**Extrait du texte**
────

1960 - 1966 : Le Maroc
1960, l'industrie cotonnière française est en crise, concurrencée par les textiles synthétiques et progressivement privée de ses débouchés dans les anciennes colonies (qui acquièrent peu à peu leur indépendance économique et industrielle). Le groupe Boussac se sépare de ses collaborateurs jugés moins rentables : mon père, âgé de 48 ans, va être remplacé par un cadre moins diplômé mais plus jeune et moins cher. Il lui faut donc trouver un autre emploi mais sa spécialisation lui ouvre peu de débouchées. Cette fois, ce sont les circonstances qui l'obligent à quitter la France. Il est finalement embauché par un organisme dépendant de la "Caisse de Dépôts et Consignations" française pour une mission d'assistance technique (prévue pour un minimum de 2 ans) au Maroc : il sera conseiller, chargé du textile, au sein du ministère "des Mines et de l'Industrie" à Rabat. Son rôle sera donc de favoriser l'installation d'une industrie textile dans ce pays en développement (ancien protectorat devenu royaume indépendant depuis 1954) qui, d'importateur, deviendra producteur puis exportateur pour ensuite venir concurrencer l'industrie française (une évolution professionnelle assez paradoxale).
Aux vacances de Pâques, je quitte donc le lycée de Lillebonne et accompagne ma mère en voiture (la P60) pour traverser la France et embarquer à Marseille pour rejoindre Casablanca, via Port-Vendres. Mon père est déjà installé depuis quelques semaines à Rabat où nous vivrons à l'hôtel en attendant de trouver une petite maison dans le quartier résidentiel de l'Agdal (qui signifie "jardin"). Ma sœur est restée en France (elle était pensionnaire à Rouen) pour terminer ses études, d'autant qu'elle était déjà fiancée. Elle ne nous rejoindra désormais que pour les vacances et je me retrouve "fils unique".

────

**Données sources**
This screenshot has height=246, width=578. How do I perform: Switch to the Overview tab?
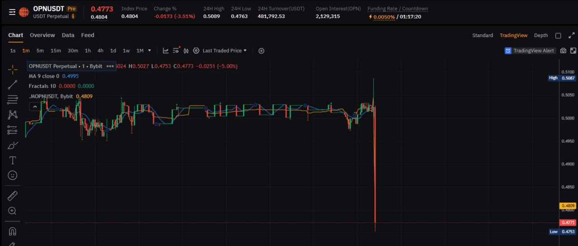[42, 35]
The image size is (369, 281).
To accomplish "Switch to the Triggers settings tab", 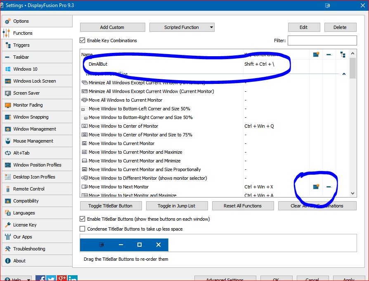I will tap(21, 45).
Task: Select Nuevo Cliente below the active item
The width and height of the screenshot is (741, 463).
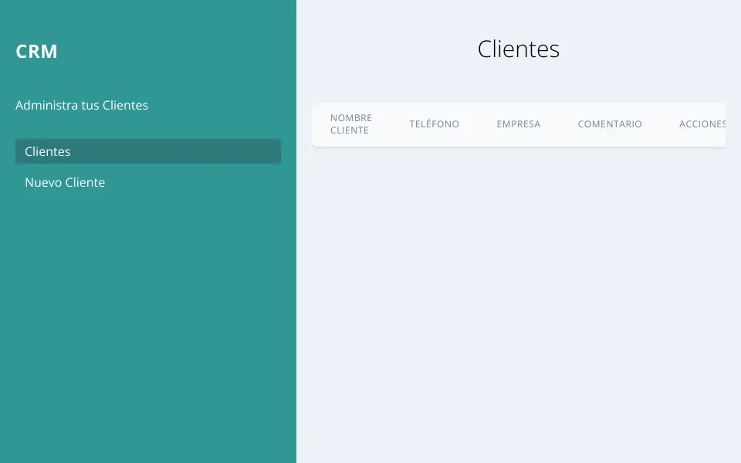Action: pos(65,182)
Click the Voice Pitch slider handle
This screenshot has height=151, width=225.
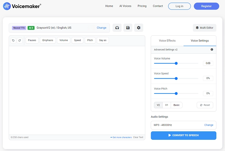176,93
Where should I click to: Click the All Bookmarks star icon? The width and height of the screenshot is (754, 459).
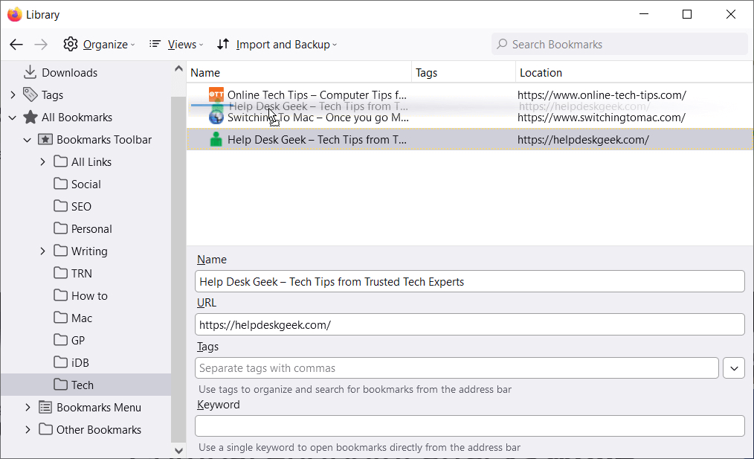30,117
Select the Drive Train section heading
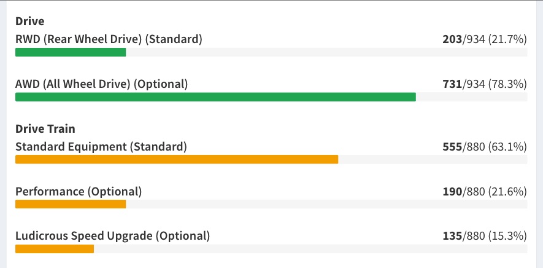The width and height of the screenshot is (543, 268). (45, 129)
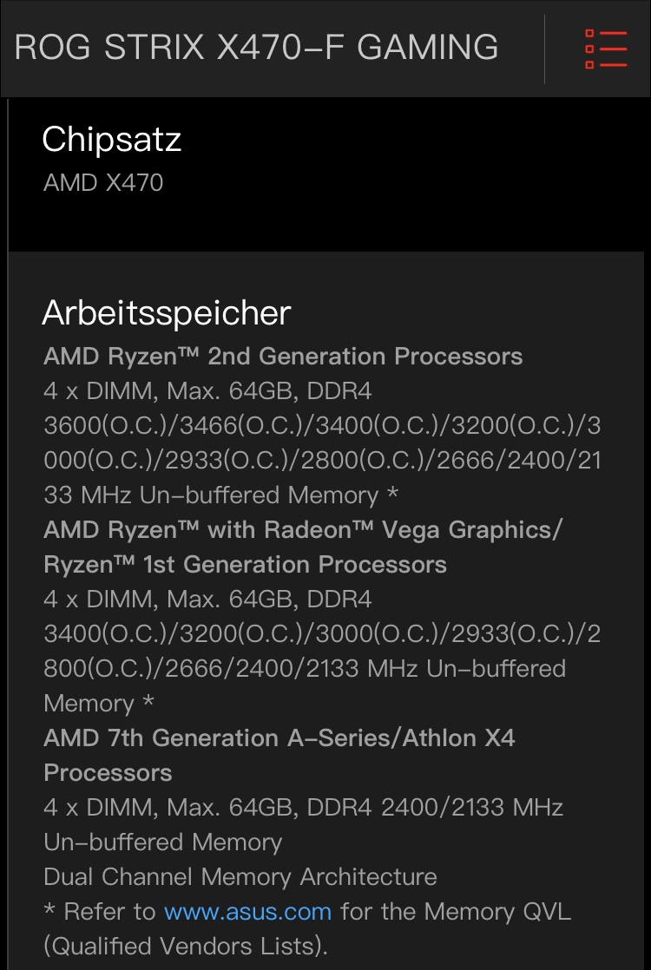
Task: Click the '* Refer to' footnote text
Action: 100,912
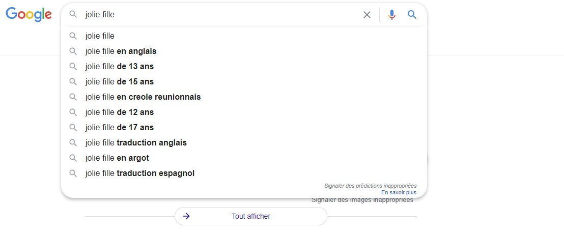This screenshot has height=236, width=564.
Task: Click magnifier icon beside 'en anglais' suggestion
Action: tap(73, 51)
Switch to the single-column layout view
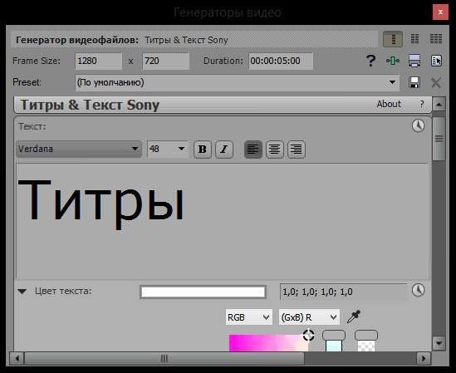The height and width of the screenshot is (373, 456). pyautogui.click(x=393, y=39)
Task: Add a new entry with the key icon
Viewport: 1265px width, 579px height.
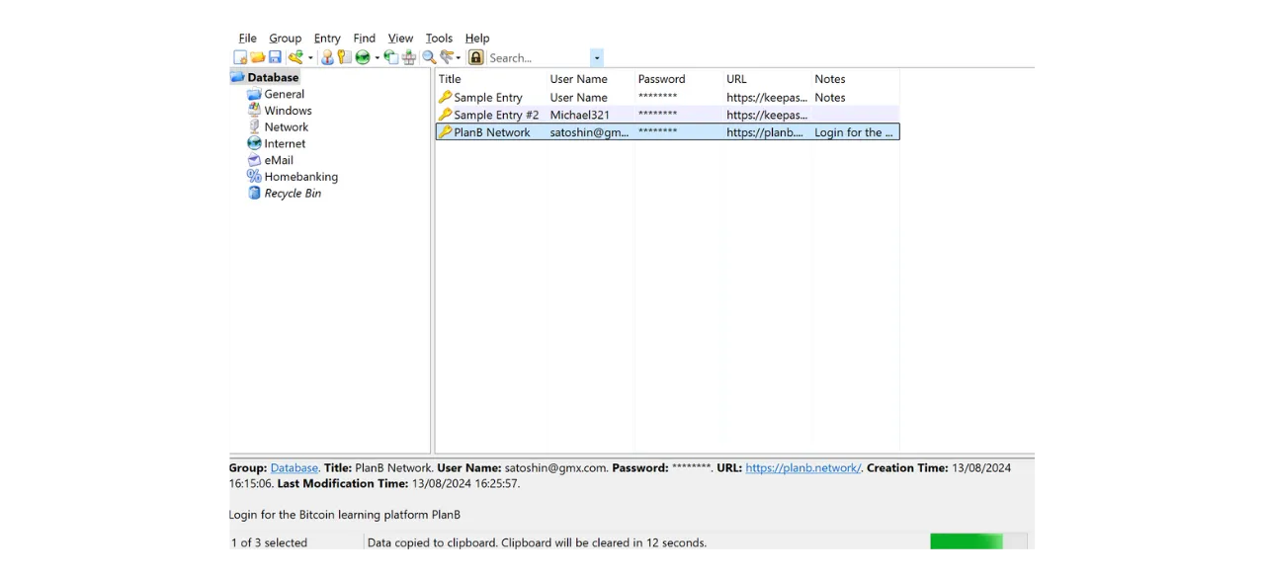Action: (294, 56)

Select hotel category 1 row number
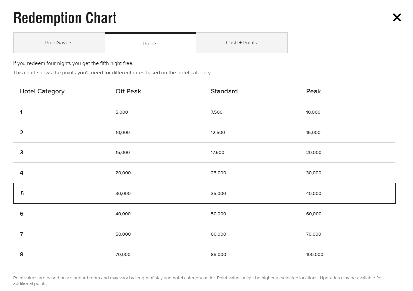click(21, 112)
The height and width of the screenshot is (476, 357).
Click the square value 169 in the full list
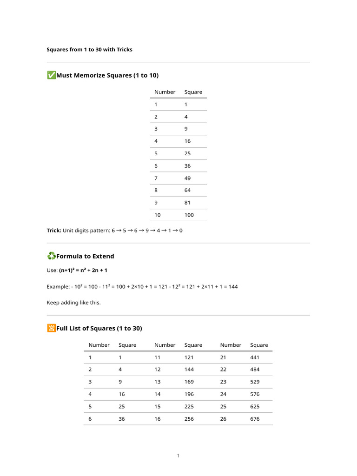(x=189, y=382)
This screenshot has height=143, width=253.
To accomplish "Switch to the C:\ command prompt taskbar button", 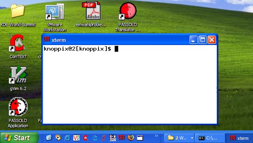I will point(210,138).
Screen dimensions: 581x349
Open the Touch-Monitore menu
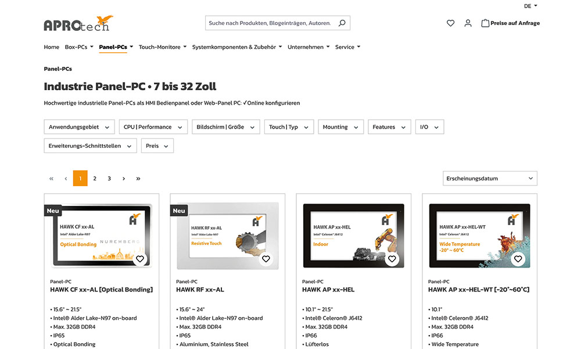coord(162,47)
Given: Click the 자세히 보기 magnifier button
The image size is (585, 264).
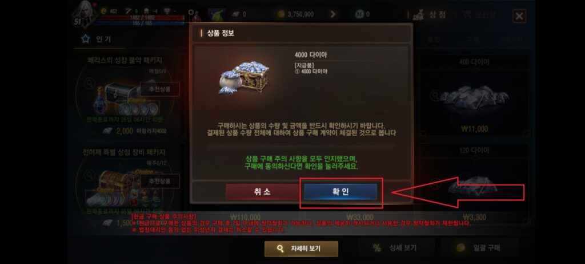Looking at the screenshot, I should pyautogui.click(x=301, y=249).
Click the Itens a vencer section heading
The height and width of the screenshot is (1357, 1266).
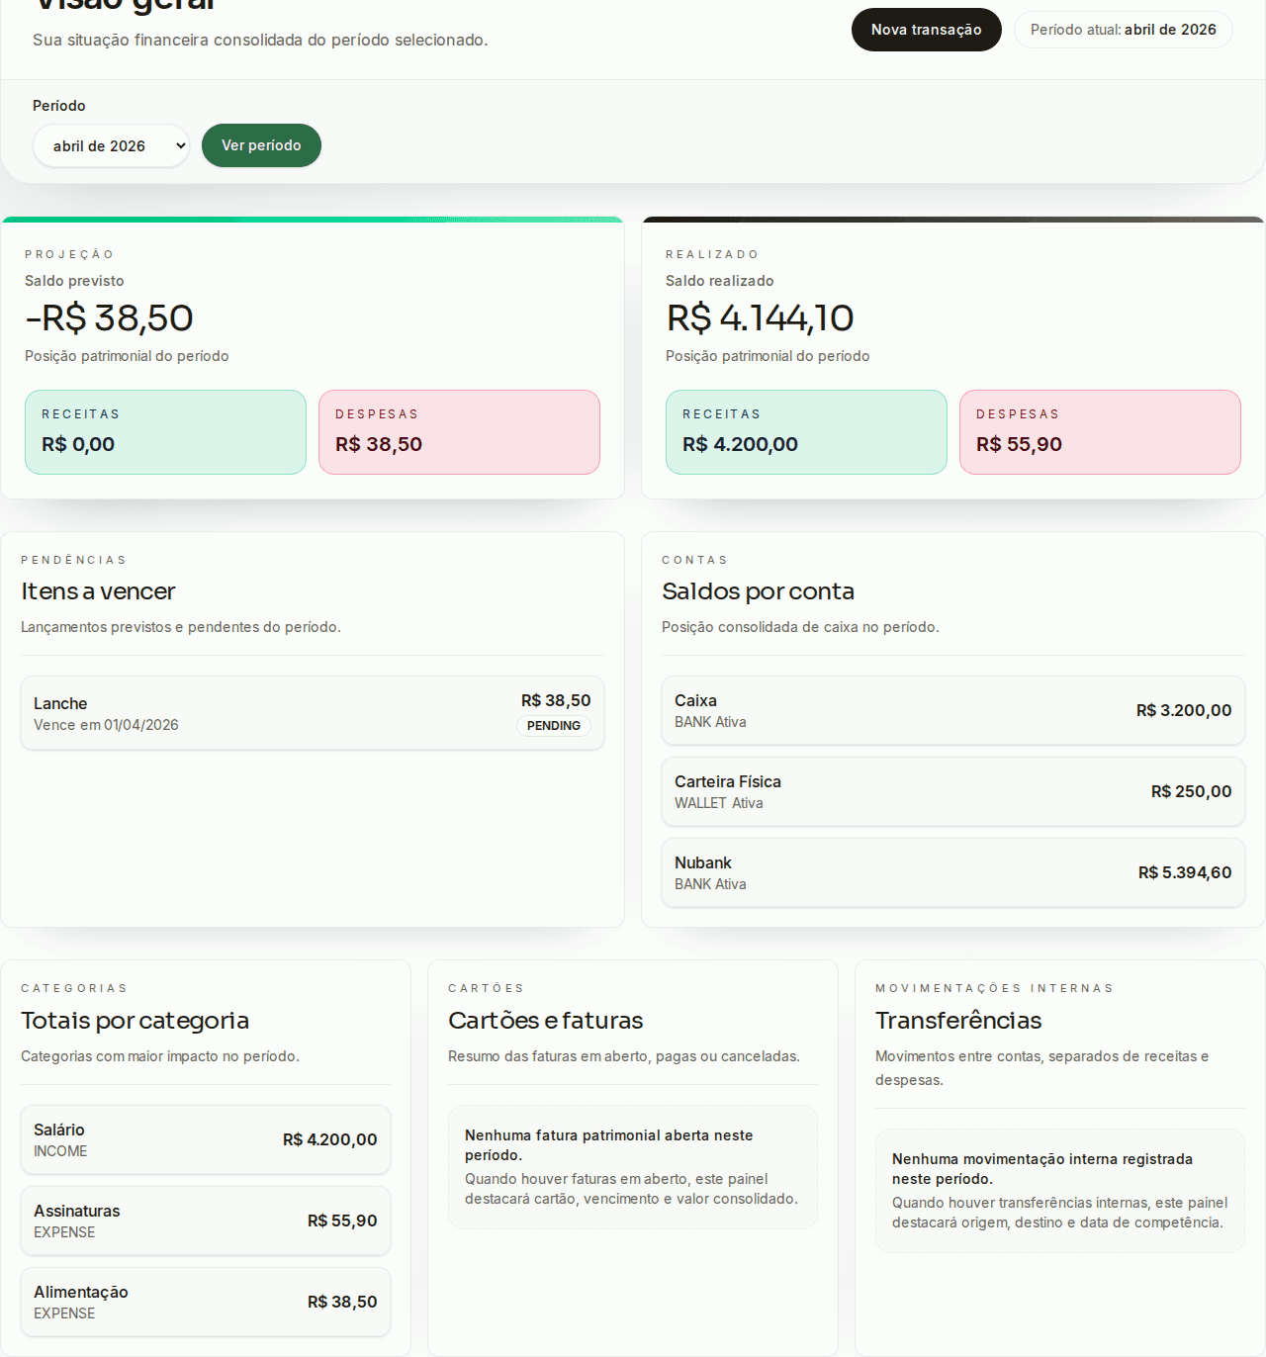[x=98, y=590]
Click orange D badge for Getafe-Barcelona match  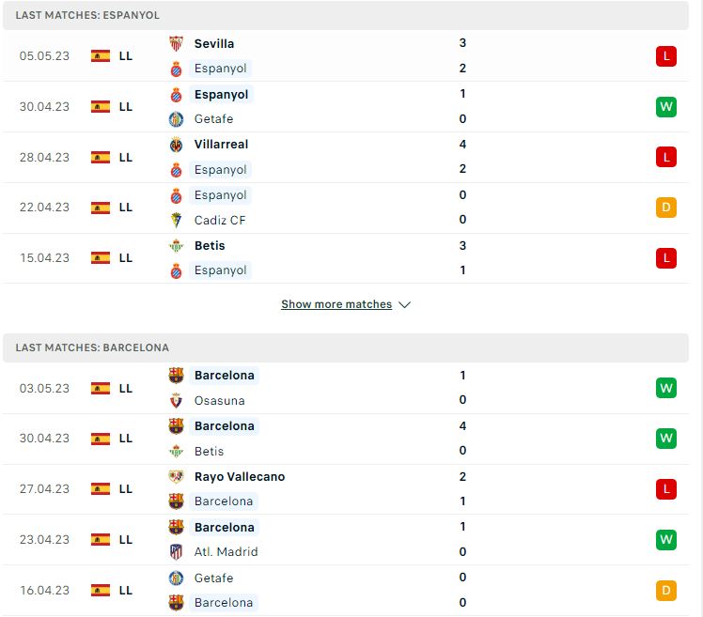(x=665, y=590)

────

**Consigne 1**
Dans le récit du départ au Maroc, quel âge a le père lorsque le groupe Boussac se sépare de lui ?
**Consigne 2**
Indiquez si chacune des affirmations suivantes concorde avec le récit du départ au Maroc, en citant les mots du texte qui tranchent : (a) le père est nommé conseiller à Casablanca ; (b) la sœur reste en France pour terminer ses études ; (c) la mission d'assistance technique est prévue pour au moins deux ans.
**Consigne 3**
Poursuivez le récit du départ au Maroc en un paragraphe, à partir de sa dernière phrase.
Les enregistrements proviennent d'une autre source que le texte.

**Réponse 1**
Il a 48 ans.

**Réponse 2**
(a) Non : « il sera conseiller, chargé du textile, au sein du ministère "des Mines et de l'Industrie" à Rabat ».
(b) Oui : « Ma sœur est restée en France (elle était pensionnaire à Rouen) pour terminer ses études ».
(c) Oui : « (prévue pour un minimum de 2 ans) ».

**Réponse 3**
Je "débarque" donc au lycée français de garçons de Rabat où le troisième trimestre est déjà commencé depuis une semaine : pour moi, c'est un vrai "choc culturel" dans cet univers méditerranéen très "macho" dont j'ignore tous les codes. Mais comme j'ai un bon niveau scolaire, on me catalogue "bon élève" et on me laisse m'acclimater. En octobre suivant je rentre chez les Scouts de France car il y a une troupe dans le quartier (majoritairement habité par des expatriés, dont une bonne proportion de français). Cette activité extra-scolaire va me faire sortir du cocon familial et favoriser mon intégration parmi les garçons de mon âge, sans pour autant me rendre plus sportif (très vite on me confiera la gestion de la caisse et de la trousse d'infirmerie, activités plus en rapport avec mes "compétences"). En 1963, je quitte le scoutisme pour intégrer les activités du foyer des élèves du lycée (bibliothèque, ciné-club...). C'est dans ce cadre que je vais sympathiser avec Jean-Michel. Nous avions le même âge mais n'avons jamais fréquenté la même classe et nous nous sommes perdus de vue après le bac... Pour nous retrouver plus de quarante ans plus tard par le biais des sites d'anciens élèves, renouer des échanges par d'innombrables mails et finir par créer ensemble plusieurs sites-web (voir "Une Vie Fantastique").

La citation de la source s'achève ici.